[Saved data entries]

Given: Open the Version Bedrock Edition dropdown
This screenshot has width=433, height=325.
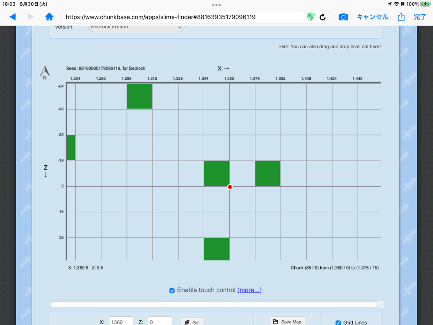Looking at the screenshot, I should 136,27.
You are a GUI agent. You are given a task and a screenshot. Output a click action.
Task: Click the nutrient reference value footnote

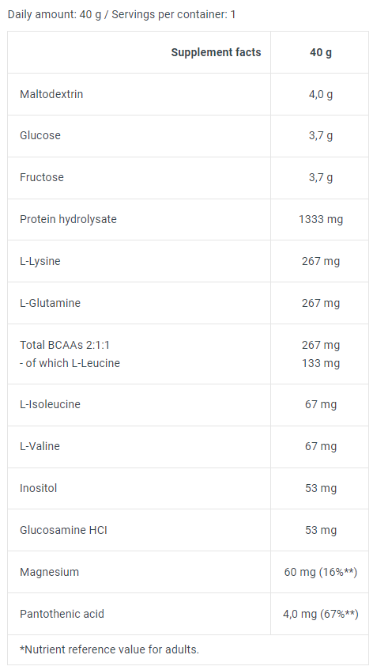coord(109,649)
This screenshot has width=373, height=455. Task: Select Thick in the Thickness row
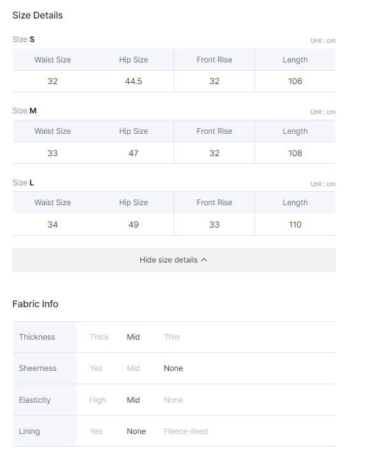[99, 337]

Task description: Word for word, repeat the data above with the pictures left out.

Task response:
Given: Open the Version Bedrock Edition dropdown
This screenshot has width=433, height=325.
Looking at the screenshot, I should 136,27.
You are a GUI agent. You are given a task and a screenshot. Output a click action.
Task: Click the nutrient reference value footnote

coord(109,649)
This screenshot has width=373, height=455. Task: Select Thick in the Thickness row
[99, 337]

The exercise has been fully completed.